***** Information given *****
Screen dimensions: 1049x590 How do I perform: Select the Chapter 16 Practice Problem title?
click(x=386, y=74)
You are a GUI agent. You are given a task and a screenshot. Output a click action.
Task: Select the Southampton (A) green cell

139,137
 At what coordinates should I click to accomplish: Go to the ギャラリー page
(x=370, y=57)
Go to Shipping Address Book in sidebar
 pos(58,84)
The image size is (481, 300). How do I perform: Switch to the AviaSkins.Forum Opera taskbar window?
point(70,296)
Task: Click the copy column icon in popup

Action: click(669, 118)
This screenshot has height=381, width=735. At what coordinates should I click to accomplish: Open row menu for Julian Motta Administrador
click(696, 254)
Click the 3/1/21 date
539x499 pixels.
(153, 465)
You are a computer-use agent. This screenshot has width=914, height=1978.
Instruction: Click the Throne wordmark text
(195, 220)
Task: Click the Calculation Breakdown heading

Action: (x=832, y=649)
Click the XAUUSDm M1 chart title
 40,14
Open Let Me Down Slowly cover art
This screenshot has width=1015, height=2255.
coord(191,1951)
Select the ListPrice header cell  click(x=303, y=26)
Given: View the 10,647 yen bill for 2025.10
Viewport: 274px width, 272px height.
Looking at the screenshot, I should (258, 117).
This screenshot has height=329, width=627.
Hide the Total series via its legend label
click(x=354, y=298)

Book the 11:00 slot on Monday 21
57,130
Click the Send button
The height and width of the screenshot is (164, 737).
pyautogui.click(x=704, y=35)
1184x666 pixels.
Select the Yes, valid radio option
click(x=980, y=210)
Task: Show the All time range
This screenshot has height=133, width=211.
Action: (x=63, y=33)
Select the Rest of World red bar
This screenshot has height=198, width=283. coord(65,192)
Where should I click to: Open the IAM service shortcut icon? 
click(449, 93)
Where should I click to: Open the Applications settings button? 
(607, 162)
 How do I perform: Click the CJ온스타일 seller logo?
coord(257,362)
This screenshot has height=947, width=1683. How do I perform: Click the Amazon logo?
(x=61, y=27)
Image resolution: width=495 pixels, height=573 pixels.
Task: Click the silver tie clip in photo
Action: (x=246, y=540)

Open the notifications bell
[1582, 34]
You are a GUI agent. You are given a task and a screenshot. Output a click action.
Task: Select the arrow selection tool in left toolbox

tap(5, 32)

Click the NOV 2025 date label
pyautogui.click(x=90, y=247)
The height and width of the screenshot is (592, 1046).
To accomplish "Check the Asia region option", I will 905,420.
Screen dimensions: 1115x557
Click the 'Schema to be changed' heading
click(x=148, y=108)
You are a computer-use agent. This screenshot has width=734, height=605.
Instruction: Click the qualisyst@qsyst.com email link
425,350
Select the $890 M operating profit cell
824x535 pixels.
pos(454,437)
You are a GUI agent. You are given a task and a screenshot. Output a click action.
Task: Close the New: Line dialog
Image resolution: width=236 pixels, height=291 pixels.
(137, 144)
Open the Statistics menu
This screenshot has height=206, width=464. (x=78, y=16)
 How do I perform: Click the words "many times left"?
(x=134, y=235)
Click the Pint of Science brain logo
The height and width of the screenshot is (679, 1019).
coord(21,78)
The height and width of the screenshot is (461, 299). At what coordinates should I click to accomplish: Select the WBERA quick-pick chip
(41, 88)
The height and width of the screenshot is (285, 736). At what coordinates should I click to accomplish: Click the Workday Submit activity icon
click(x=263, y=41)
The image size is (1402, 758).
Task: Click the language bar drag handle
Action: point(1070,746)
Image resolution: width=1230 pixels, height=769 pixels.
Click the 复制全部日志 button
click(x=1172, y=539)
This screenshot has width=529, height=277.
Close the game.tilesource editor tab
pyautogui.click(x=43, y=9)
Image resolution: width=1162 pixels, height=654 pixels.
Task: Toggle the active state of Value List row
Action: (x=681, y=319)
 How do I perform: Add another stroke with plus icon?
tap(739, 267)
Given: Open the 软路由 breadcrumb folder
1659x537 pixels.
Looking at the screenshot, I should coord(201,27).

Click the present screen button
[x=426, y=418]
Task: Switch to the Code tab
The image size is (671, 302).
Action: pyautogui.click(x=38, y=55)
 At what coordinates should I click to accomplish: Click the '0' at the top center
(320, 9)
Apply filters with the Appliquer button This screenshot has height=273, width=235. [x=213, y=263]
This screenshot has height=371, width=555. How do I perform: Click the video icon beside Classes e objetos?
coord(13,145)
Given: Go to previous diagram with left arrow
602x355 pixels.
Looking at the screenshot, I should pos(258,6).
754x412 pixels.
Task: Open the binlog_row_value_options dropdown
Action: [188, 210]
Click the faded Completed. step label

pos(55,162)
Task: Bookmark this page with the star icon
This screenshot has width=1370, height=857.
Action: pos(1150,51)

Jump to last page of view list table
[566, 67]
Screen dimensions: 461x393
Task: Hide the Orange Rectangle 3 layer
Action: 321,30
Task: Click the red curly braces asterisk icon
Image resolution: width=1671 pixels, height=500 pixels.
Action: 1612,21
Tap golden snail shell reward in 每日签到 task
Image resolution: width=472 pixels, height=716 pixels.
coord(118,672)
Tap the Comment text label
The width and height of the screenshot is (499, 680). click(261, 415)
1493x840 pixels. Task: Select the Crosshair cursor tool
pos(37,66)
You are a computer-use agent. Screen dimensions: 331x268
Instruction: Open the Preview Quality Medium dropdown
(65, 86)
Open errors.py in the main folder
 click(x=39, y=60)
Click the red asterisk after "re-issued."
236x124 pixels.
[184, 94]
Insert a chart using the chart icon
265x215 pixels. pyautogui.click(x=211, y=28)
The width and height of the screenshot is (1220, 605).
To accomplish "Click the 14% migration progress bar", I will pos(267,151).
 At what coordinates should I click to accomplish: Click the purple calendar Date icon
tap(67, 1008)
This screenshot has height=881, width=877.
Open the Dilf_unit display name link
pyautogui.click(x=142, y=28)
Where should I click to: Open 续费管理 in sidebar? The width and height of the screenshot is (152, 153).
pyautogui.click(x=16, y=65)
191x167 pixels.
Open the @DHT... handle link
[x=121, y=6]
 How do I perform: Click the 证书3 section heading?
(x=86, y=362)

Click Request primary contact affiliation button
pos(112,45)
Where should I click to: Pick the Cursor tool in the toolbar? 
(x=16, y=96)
*****
→ What is expected:
Copy the full listing above line for line, without changing any character.

→ Task answer:
Screen dimensions: 1049x590 How do I perform: Select the Chapter 16 Practice Problem title?
click(x=386, y=74)
You are a GUI agent. You are given a task and a screenshot. Output a click action.
Task: Select the Southampton (A) green cell

139,137
 At what coordinates should I click to accomplish: Go to the ギャラリー page
(x=370, y=57)
Go to Shipping Address Book in sidebar
 pos(58,84)
The image size is (481, 300). How do I perform: Switch to the AviaSkins.Forum Opera taskbar window?
point(70,296)
Task: Click the copy column icon in popup

Action: click(669, 118)
This screenshot has height=381, width=735. At what coordinates should I click to accomplish: Open row menu for Julian Motta Administrador
click(696, 254)
Click the 3/1/21 date
539x499 pixels.
(153, 465)
You are a computer-use agent. This screenshot has width=914, height=1978.
Instruction: Click the Throne wordmark text
(195, 220)
Task: Click the Calculation Breakdown heading

Action: (x=832, y=649)
Click the XAUUSDm M1 chart title
 40,14
Open Let Me Down Slowly cover art
This screenshot has width=1015, height=2255.
coord(191,1951)
Select the ListPrice header cell  click(x=303, y=26)
Given: View the 10,647 yen bill for 2025.10
Viewport: 274px width, 272px height.
Looking at the screenshot, I should (258, 117).
This screenshot has height=329, width=627.
Hide the Total series via its legend label
click(x=354, y=298)

Book the 11:00 slot on Monday 21
57,130
Click the Send button
The height and width of the screenshot is (164, 737).
pyautogui.click(x=704, y=35)
1184x666 pixels.
Select the Yes, valid radio option
click(x=980, y=210)
Task: Show the All time range
This screenshot has height=133, width=211.
Action: (x=63, y=33)
Select the Rest of World red bar
This screenshot has height=198, width=283. coord(65,192)
Where should I click to: Open the IAM service shortcut icon? 
click(449, 93)
Where should I click to: Open the Applications settings button? 
(607, 162)
 How do I perform: Click the CJ온스타일 seller logo?
coord(257,362)
This screenshot has height=947, width=1683. How do I perform: Click the Amazon logo?
(x=61, y=27)
Image resolution: width=495 pixels, height=573 pixels.
Task: Click the silver tie clip in photo
Action: (x=246, y=540)

Open the notifications bell
[1582, 34]
You are a GUI agent. You are given a task and a screenshot. Output a click action.
Task: Select the arrow selection tool in left toolbox

tap(5, 32)

Click the NOV 2025 date label
pyautogui.click(x=90, y=247)
The height and width of the screenshot is (592, 1046).
To accomplish "Check the Asia region option", I will 905,420.
Screen dimensions: 1115x557
Click the 'Schema to be changed' heading
click(x=148, y=108)
You are a computer-use agent. This screenshot has width=734, height=605.
Instruction: Click the qualisyst@qsyst.com email link
425,350
Select the $890 M operating profit cell
824x535 pixels.
pos(454,437)
You are a GUI agent. You are given a task and a screenshot. Output a click action.
Task: Close the New: Line dialog
Image resolution: width=236 pixels, height=291 pixels.
(137, 144)
Open the Statistics menu
This screenshot has height=206, width=464. (x=78, y=16)
 How do I perform: Click the words "many times left"?
(x=134, y=235)
Click the Pint of Science brain logo
The height and width of the screenshot is (679, 1019).
coord(21,78)
The height and width of the screenshot is (461, 299). At what coordinates should I click to accomplish: Select the WBERA quick-pick chip
(41, 88)
The height and width of the screenshot is (285, 736). At what coordinates should I click to accomplish: Click the Workday Submit activity icon
click(x=263, y=41)
The image size is (1402, 758).
Task: Click the language bar drag handle
Action: point(1070,746)
Image resolution: width=1230 pixels, height=769 pixels.
Click the 复制全部日志 button
click(x=1172, y=539)
This screenshot has width=529, height=277.
Close the game.tilesource editor tab
pyautogui.click(x=43, y=9)
Image resolution: width=1162 pixels, height=654 pixels.
Task: Toggle the active state of Value List row
Action: (x=681, y=319)
 How do I perform: Add another stroke with plus icon?
tap(739, 267)
Given: Open the 软路由 breadcrumb folder
1659x537 pixels.
Looking at the screenshot, I should coord(201,27).

Click the present screen button
[x=426, y=418]
Task: Switch to the Code tab
The image size is (671, 302).
Action: pyautogui.click(x=38, y=55)
 At what coordinates should I click to accomplish: Click the '0' at the top center
(320, 9)
Apply filters with the Appliquer button This screenshot has height=273, width=235. [x=213, y=263]
This screenshot has height=371, width=555. How do I perform: Click the video icon beside Classes e objetos?
coord(13,145)
Given: Go to previous diagram with left arrow
602x355 pixels.
Looking at the screenshot, I should pos(258,6).
754x412 pixels.
Task: Open the binlog_row_value_options dropdown
Action: [188, 210]
Click the faded Completed. step label

pos(55,162)
Task: Bookmark this page with the star icon
This screenshot has width=1370, height=857.
Action: pos(1150,51)

Jump to last page of view list table
[566, 67]
Screen dimensions: 461x393
Task: Hide the Orange Rectangle 3 layer
Action: 321,30
Task: Click the red curly braces asterisk icon
Image resolution: width=1671 pixels, height=500 pixels.
Action: 1612,21
Tap golden snail shell reward in 每日签到 task
Image resolution: width=472 pixels, height=716 pixels.
coord(118,672)
Tap the Comment text label
The width and height of the screenshot is (499, 680). click(261, 415)
1493x840 pixels. Task: Select the Crosshair cursor tool
pos(37,66)
You are a computer-use agent. Screen dimensions: 331x268
Instruction: Open the Preview Quality Medium dropdown
(65, 86)
Open errors.py in the main folder
 click(x=39, y=60)
Click the red asterisk after "re-issued."
236x124 pixels.
[184, 94]
Insert a chart using the chart icon
265x215 pixels. pyautogui.click(x=211, y=28)
The width and height of the screenshot is (1220, 605).
To accomplish "Click the 14% migration progress bar", I will pos(267,151).
 At what coordinates should I click to accomplish: Click the purple calendar Date icon
tap(67, 1008)
This screenshot has height=881, width=877.
Open the Dilf_unit display name link
pyautogui.click(x=142, y=28)
Where should I click to: Open 续费管理 in sidebar? The width and height of the screenshot is (152, 153).
pyautogui.click(x=16, y=65)
191x167 pixels.
Open the @DHT... handle link
[x=121, y=6]
 How do I perform: Click the 证书3 section heading?
(x=86, y=362)

Click Request primary contact affiliation button
pos(112,45)
Where should I click to: Pick the Cursor tool in the toolbar? 
(x=16, y=96)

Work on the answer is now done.